When addressing the challenge of complex multi-objective optimization problems, particularly those with non-convex and non-uniform Pareto fronts, Decomposition-based Multi-Objective Evolutionary Algorithms (MOEADs) often converge to local optima, thereby limiting solution diversity. Despite its significance, this issue has received limited theoretical exploration. Through a comprehensive geometric analysis, we identify that the traditional method of Reference Point (RP) selection fundamentally contributes to this challenge. In response, we introduce an innovative RP selection strategy, the Weight Vector-Guided and Gaussian-Hybrid method, designed to overcome the local optima issue. This approach employs a novel RP type that aligns with weight vector directions and integrates a Gaussian distribution to combine three distinct RP categories. Our research comprises two main experimental components: an ablation study involving 14 algorithms within the MOEADs framework, spanning from 2014 to 2022, to validate our theoretical framework, and a series of empirical tests to evaluate the effectiveness of our proposed method against both traditional and cutting-edge alternatives. Results demonstrate that our method achieves remarkable improvements in both population diversity and convergence.

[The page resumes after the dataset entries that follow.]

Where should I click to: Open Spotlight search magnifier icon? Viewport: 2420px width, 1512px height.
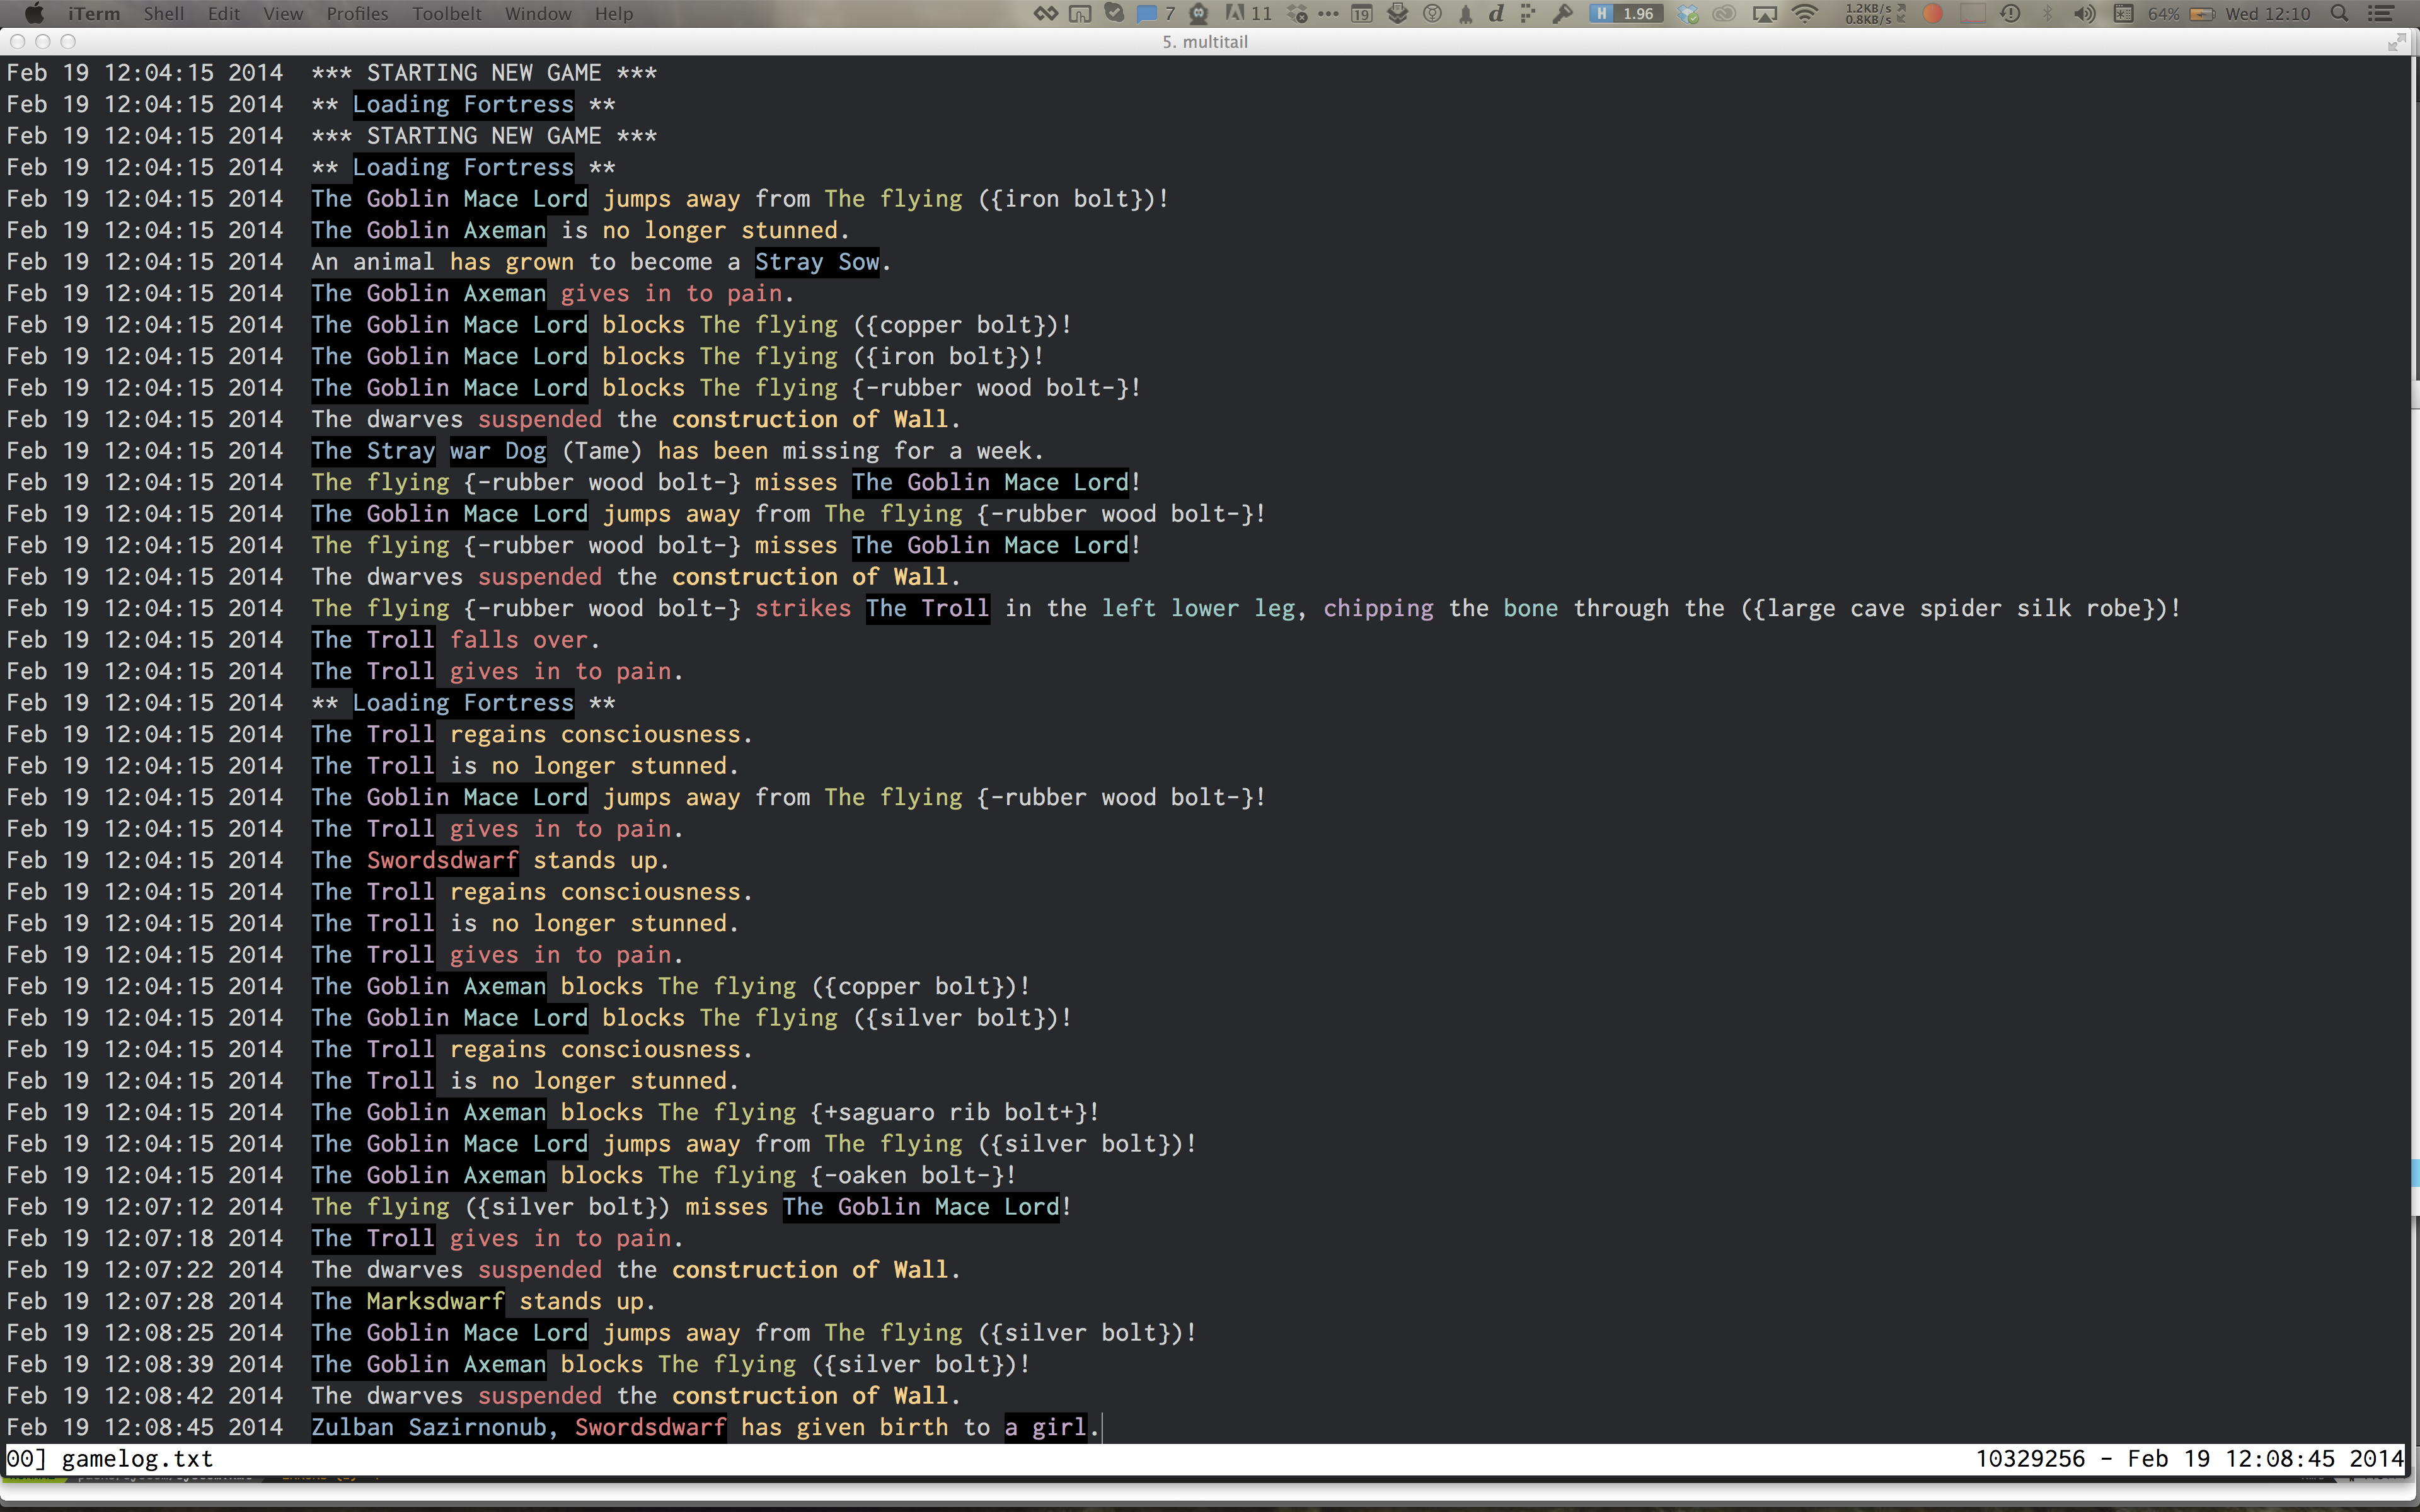click(2339, 13)
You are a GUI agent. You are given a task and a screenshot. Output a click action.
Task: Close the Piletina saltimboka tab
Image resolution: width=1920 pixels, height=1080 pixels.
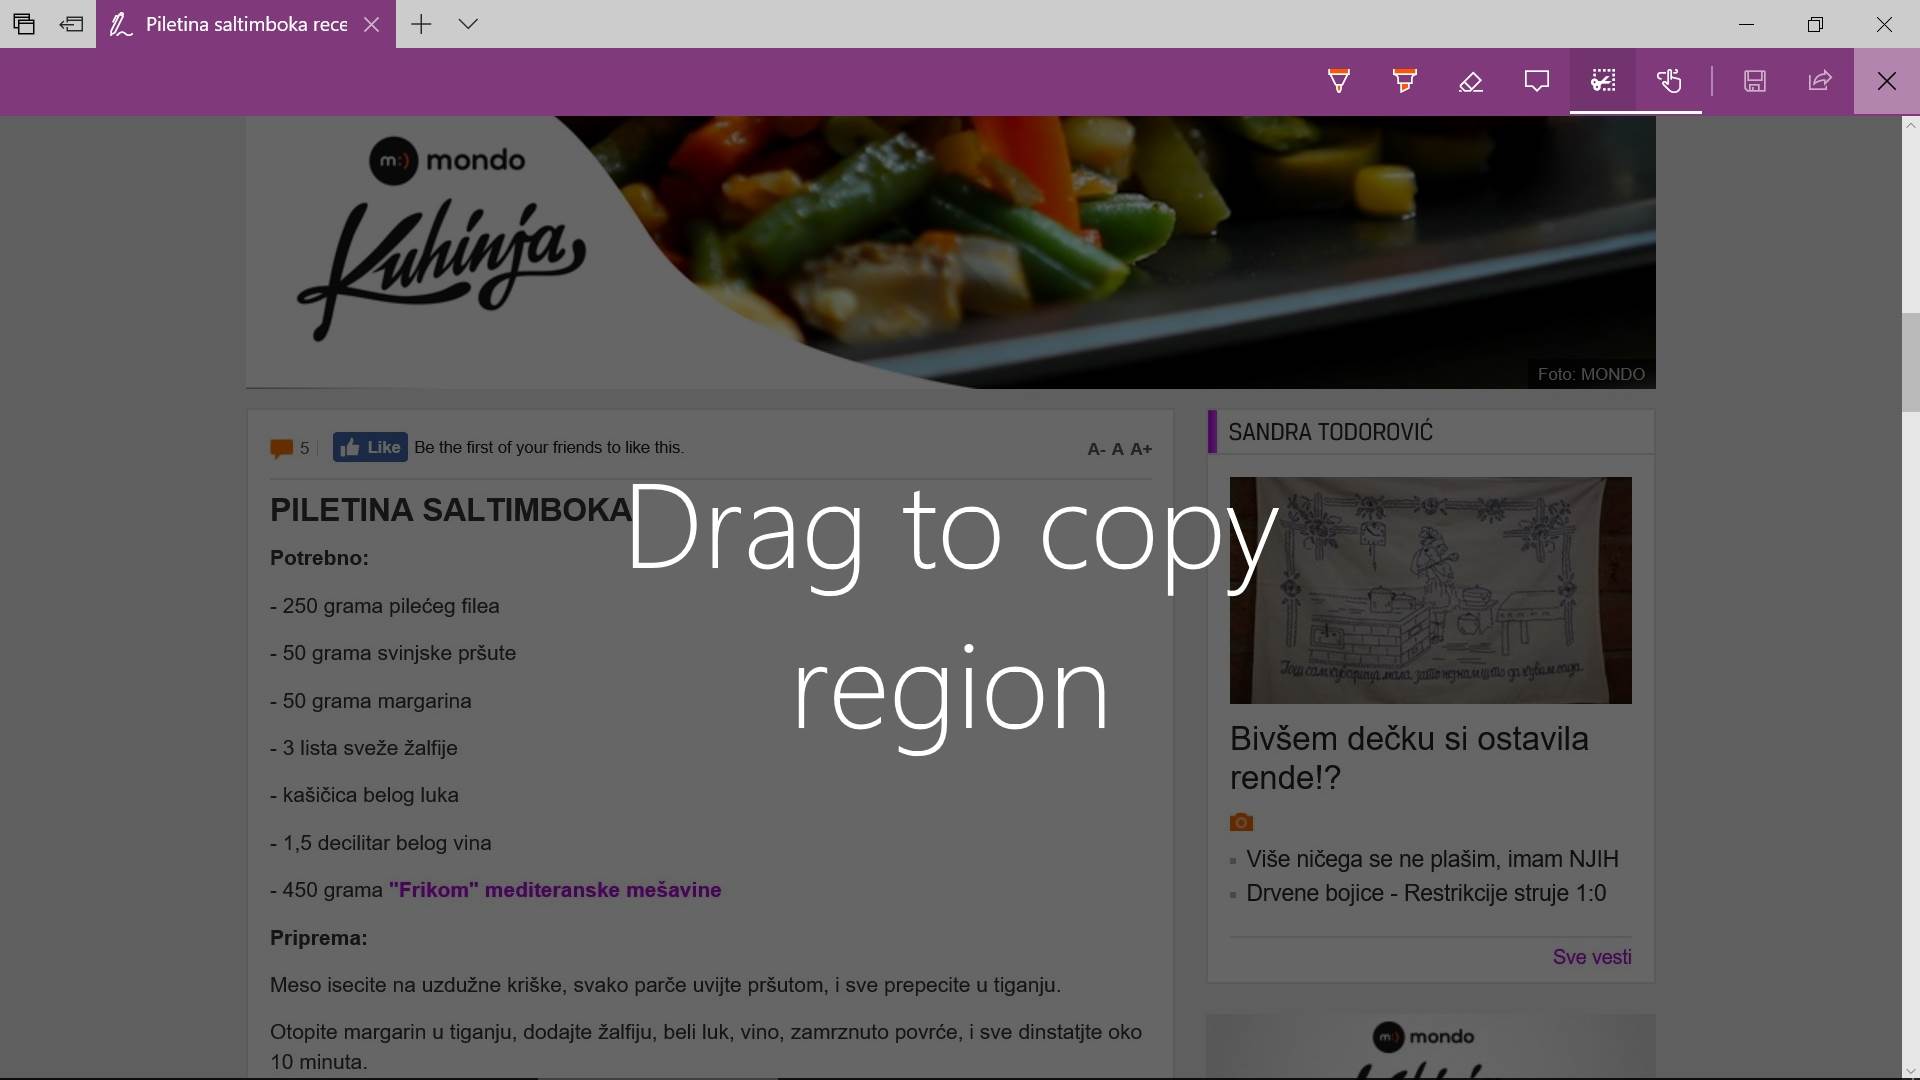(371, 24)
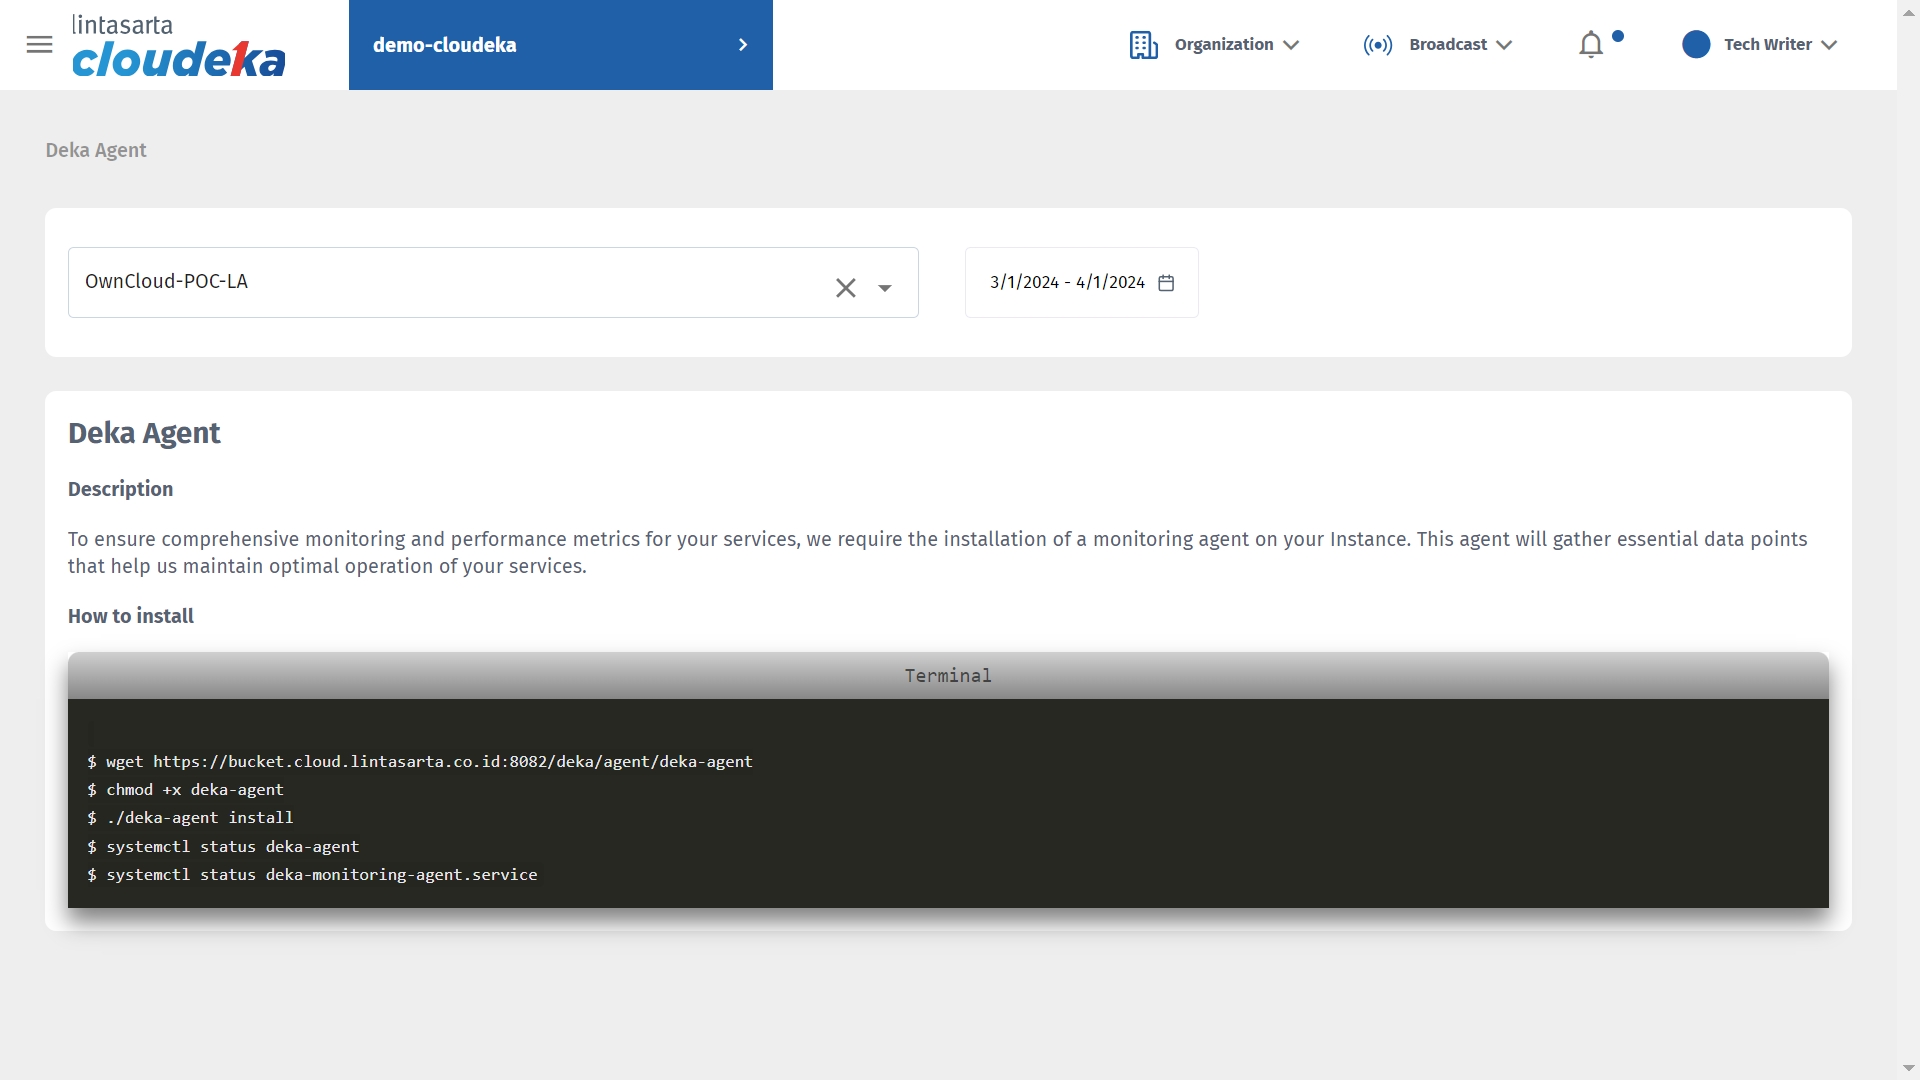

翻译：在应对复杂多目标优化问题（尤其是具有非凸、非均匀帕累托前沿的问题）时，基于分解的多目标进化算法（MOEADs）常陷入局部最优，从而限制了种群多样性。尽管这一问题至关重要，但相关理论探索仍十分有限。通过全面的几何分析，我们发现传统参考点（RP）选择方法本质上导致了这一挑战。为此，我们提出了一种创新的参考点选择策略——权重向量引导与高斯混合方法，旨在克服局部最优问题。该方法采用一种与权重向量方向对齐的新型参考点类型，并结合高斯分布融合三种不同参考点类别。本研究包含两大实验部分：其一为消融实验，涵盖2014至2022年间MOEADs框架下的14种算法，以验证理论框架；其二为一系列实证测试，评估所提方法相较于传统与前沿替代方案的性能。结果表明，我们的方法在种群多样性与收敛性方面均取得了显著提升。